His resolve must have been strengthened when he witnessed the mob-murder of Stephen. (Remember??? He was there, in Acts 7, holding the robes of the rock-throwers so that they’d be able to really fling the deadly missiles, unencumbered by their loose clothing!) Chapter 8 starts oddly with this verse 1: “And Saul approved of his execution.” If you were reading this book for the first time, you might be surprised because after this spotlight appearance in Stephen’s murder, Saul disappears as suddenly as he appeared.
Until chapter 9: “But Saul, still breathing threats and murder against the disciples of the Lord, went to the high priest and asked him for letters to the synagogues at Damascus, so that if he found any belonging to the Way (that is, Christ-followers…the one who said, “I AM the Way…), men or women, he might bring them bound to Jerusalem.” Why did Saul hate Christians so? We don’t know…but he was ruthless. And when he asked for “permission” to harass them clear up into Syria, the religious leaders were only too happy to accommodate him.

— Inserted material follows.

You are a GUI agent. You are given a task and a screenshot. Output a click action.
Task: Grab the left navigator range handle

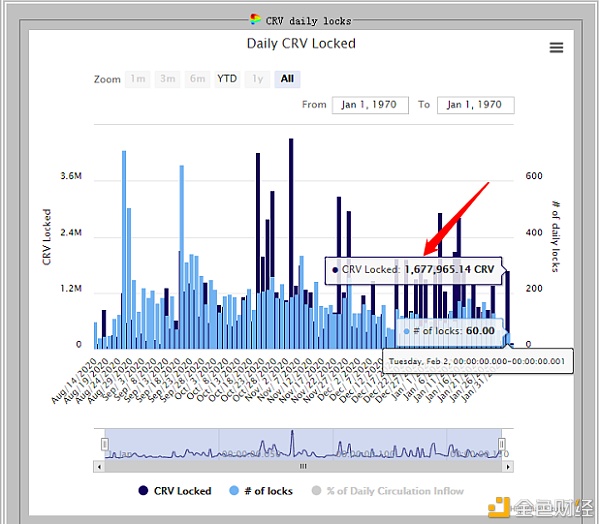(x=104, y=444)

Of course, it is on that road to Damascus that Paul meets the risen Christ. He is struck down and blinded by the very Jesus whose followers he was trying to destroy. Notice Jesus’ poignant question to Saul: “Saul, Saul, why are you persecuting me.” (Attend to this-Jesus considers the abuse of his people to be abuse of himself. In the incarnation, he entered into human suffering. Even in his glorification to heaven, he CONTINUES to share in our suffering, especially of his persecuted followers.) And in that moment, the man who was hell-bent on strangling the Christian Church in its cradle, becomes its greatest champion…ever!
Where will you find a greater example of the merciful, initiating grace of God than here? Why is it that God chooses to use Saul? Why is it that God chooses to SAVE Saul when what he deserved was to be struck down on that road and left there? Here we see illustrated the uniquely Christian doctrine of grace. Only we offer it. Every other world religion says, “Behave, do good, obey the rules and maybe I will reward you. Maybe.” Only in Jesus do we see a God who reaches out to his abusers… who extends a permanently nail-marked hand in an incredible invitation of love, forgiveness, acceptance… grace.
The one who would destroy Christians became its greatest evangelist… by the invitation of Jesus. What kind of God does that?